Identification of other target sites in P. atlantica DB27. (A) Agarose gel electrophoresis of PCR products generated from inverse PCR (described in Materials and Methods) of diluted and ligated P. atlantica DB27 chromosomal DNA following digestion with either RsaI (lanes 1 to 3) or HaeIII (lanes 4 to 6). Either 0.25 μg (lanes 1 and 4), 0.025 μg (lanes 2 and 5), or 0.0005 μg (lanes 3 and 6) of P. atlantica chromosomal DNA was used as a template in inverse PCRs. Lane M, Promega 1-kb marker. The inverse image of the UV-illuminated ethidium bromide-stained gel is shown. (B) Alignment of target site sequences. The duplicated target sequence is indicated with a box.

FIG. 8

Promoter activity associated with the IS492 circle junction sequence. (A) The potential promoter sequence created when IS492 ends are joined at the circle junction is indicated by boxes. Relevant regions of plasmids pDV6 and pAG967, used to evaluate circle junction promoter activity, are schematically shown. Arrows and numbers (base pairs) are used to indicate the region of IS492 included on either side of the circle junction on these plasmids.

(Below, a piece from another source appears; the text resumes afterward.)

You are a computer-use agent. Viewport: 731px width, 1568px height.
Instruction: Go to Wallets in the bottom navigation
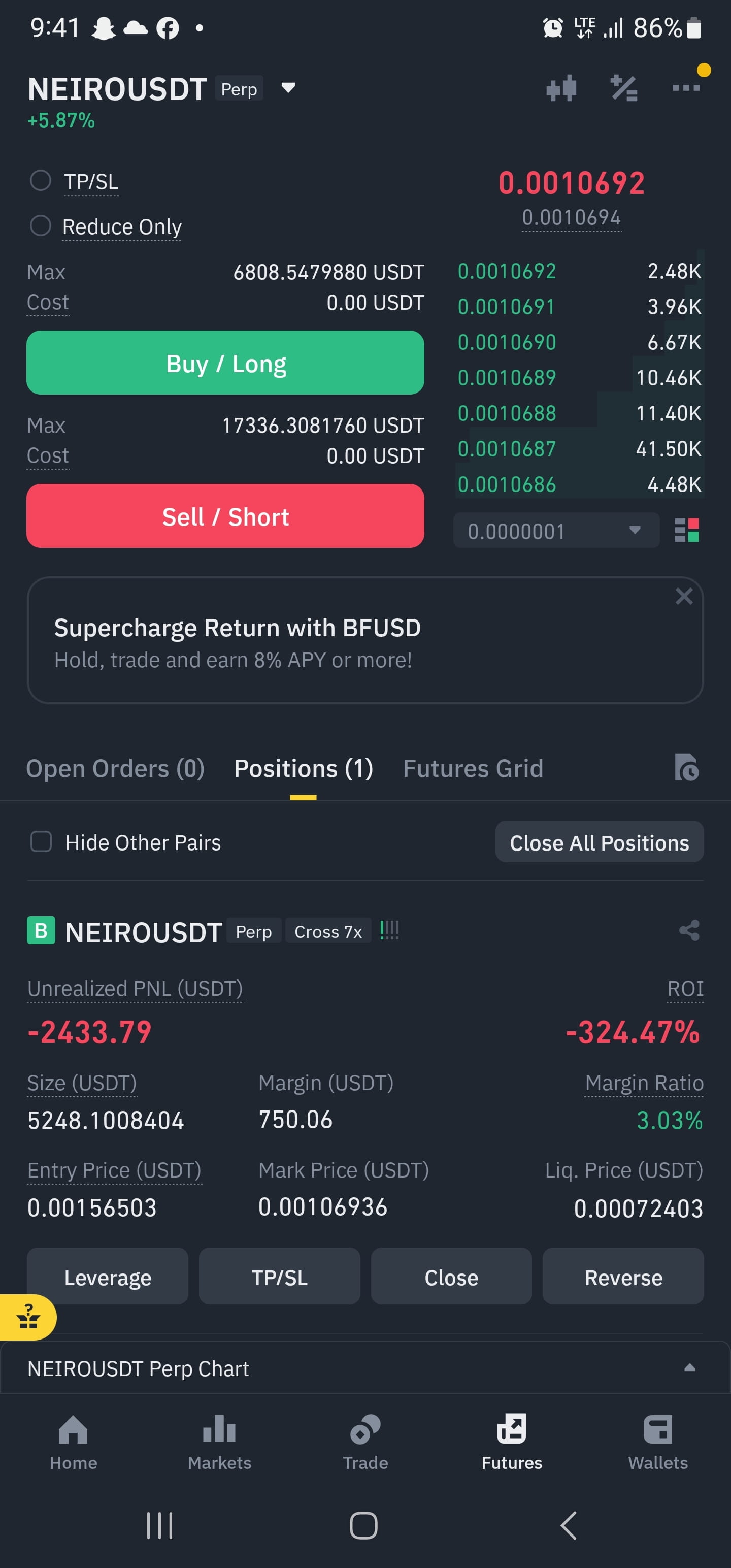pos(658,1442)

The circle junction sequence is underlined. (B) Promoter activity measured as β-galactosidase activity (Miller units) in plasmids having constitutive control promoters (lacUV5 [pDV5] or conII [pAG620]) or the circle junction and surrounding IS492 sequence (pDV6 or pAG967). Besides having different amounts of surrounding IS492 sequence, pDV6 and pAG967 have different copy numbers (multiple and single copy, respectively). The relative β-galactosidase activities for these promoter constructions remained constant in multiple experiments.